Bibop had been flying for several hours. Red Mountain was getting bigger. It was rumbling loudly. All the other animals were running in the opposite direction, but Bibop kept getting closer and closer until he could touch it. The little dragon wanted to get right up to the top, so he flew up to the crater where smoke was billowing out. Deep inside the mountain, lava was beginning to boil and spill over. But Bibop wanted to get even closer. He wanted to understand what was going on so that he could do it too. How on earth could he make fire in his throat? Bibop dropped down inside the crater. He was hovering below the surface when the lava began to bubble and flow.
— Mountain? he shouted. Mountain! Tell me how you do it? My...
He couldn't finish his sentence. A violent explosion sent a rock flying from the side that hit him and wounded his left wing. He lost his balance, cried out and only just managed to grip on to the crater's edge. Pain swept through his wing – it must have been broken. Now it was impossible for him to fly. He started to panic as he felt the lava rising and getting nearer and nearer to his trembling legs.
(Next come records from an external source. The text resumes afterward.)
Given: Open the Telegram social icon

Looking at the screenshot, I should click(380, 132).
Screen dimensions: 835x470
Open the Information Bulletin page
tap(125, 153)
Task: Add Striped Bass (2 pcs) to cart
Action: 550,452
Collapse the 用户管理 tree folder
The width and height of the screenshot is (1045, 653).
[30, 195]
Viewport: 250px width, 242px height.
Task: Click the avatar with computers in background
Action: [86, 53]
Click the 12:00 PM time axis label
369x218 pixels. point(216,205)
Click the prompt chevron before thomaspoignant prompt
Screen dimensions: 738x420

Suddenly, cool air brushed his shoulders. He lifted his eyes and saw his mother.
— Don't move! I'm getting you out of here! she shouted.
She positioned her powerful claws around his body and unhooked him from the wall. Then she rose swiftly into the air with him, up and out of the crater. Several dragons from the village were out there, flying around Red Mountain. They had come with his mother to help her find him. After seeing that she was safely carrying her son, all the dragons set off on their journey home together.
The group was only a few hundred yards from Red Mountain when the volcano exploded. Lava poured out in all directions. Burning rocks flew into the air. The dragons aimed their flames at the missiles to break them up before they could reach them. They were safe.
Three hours later they touched down back home. The dragons all turned to Bibop.
— Luckily the birds told us which way you'd gone. We nearly arrived too late!
— Why on earth did you go down into the crater?
— I wanted to learn how to breathe fire like the mountain, said Bibop, dusting himself off.
The dragons stared at him, eyes wide.
— Your son is extremely foolish, said one of the dragons to Bibop's mother.
— He put you both in great danger, added another dragon.
Bibop was on the edge of tears. He felt guilty about putting his mother's life in danger.
— Please stop! said Bibop's mother. Can't you see that he's feeling bad enough about this? Personally, what I'm seeing is a little dragon who showed great determination and courage.
The dragons all stopped talking and she came up to her son.
— I'm so sorry that I never told you about your dad. If you'd known the truth you would never have tried to do something like that. I won't ever lie to you again.
Bibop smiled and hugged his mother hard with his good wing. Then his stomach gurgled loudly, and she laughed.
— Come on, let's go home. Your grilled lamb is still waiting for you!